And what about that second obsession, whose name I cannot pinpoint, and which involves photo reporting the highlights of your life, catching that moment on camera? If we all jotted down our observations and dilemmas concerning our lives and decorated everything with an abundance of films and photographs, the Internet would burst with all those millions of websites. And nobody would even read them. I hope I’m outstripping this vision of a garbage can and that I’m not just “another one”.
This website is supposed to substitute meeting me: poring over albums filled with too many photographs, spinning tales nobody pays much attention to because the words are elusive and everything in the background is so distracting. When you visit this website you can just slow down and fall silent. Concentrate. There’s nobody there to put you off. You can focus on your reading, have a good look. This activity may be repeated, or if you lose patience you can just click on the “x” and close everything in a second. You don’t even have to revisit. That’s the good thing about websites. They’re not like meeting someone over a glass of beer.
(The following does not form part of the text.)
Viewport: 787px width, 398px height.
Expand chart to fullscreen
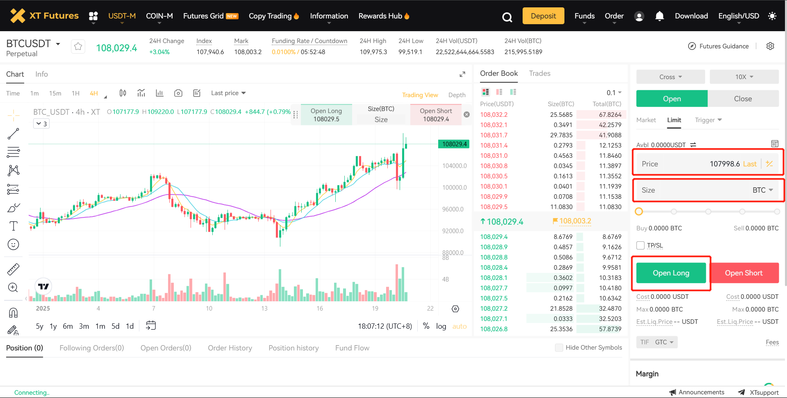(462, 74)
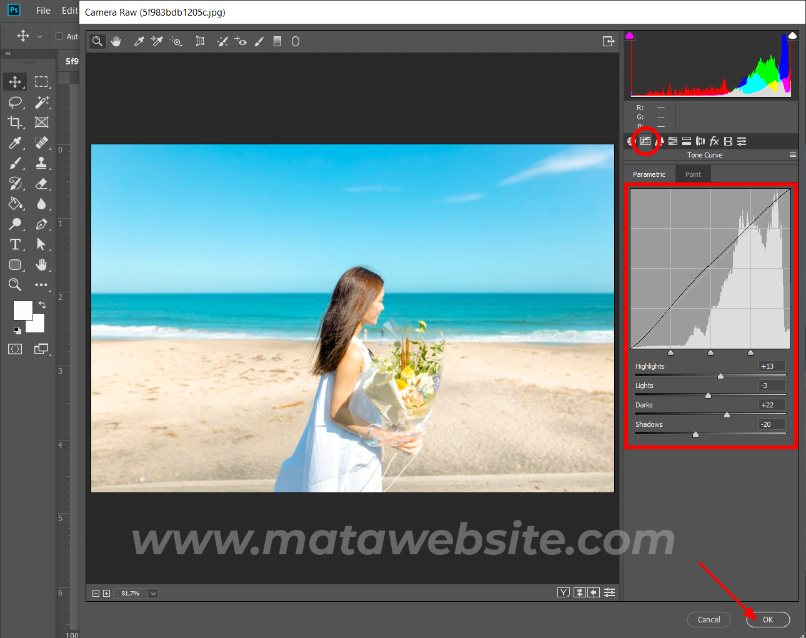Toggle shadow clipping warning in histogram

point(630,36)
The whole point of building my own little nest on the Internet stems from the fact that you don’t know me. Not at all and not for the last fifty years. There’s just a superficial glance, a fleeting smile and the odd joke or two to cover your despair. Drinking alcohol in order to talk a lot but remember nothing. Then we have the everyday stereotypes, the everyday encounters and perfunctory “how are things?”. But that’s trivialising relationships, alienation and dehumanisation. It lowers us to pavement level. That’s where our shoes meet. But that’s no place for thought and emotion. We are just tightly contained, closed and fortified as though repelling the enemy..
So, I`ve opened up. What shall I get in return?.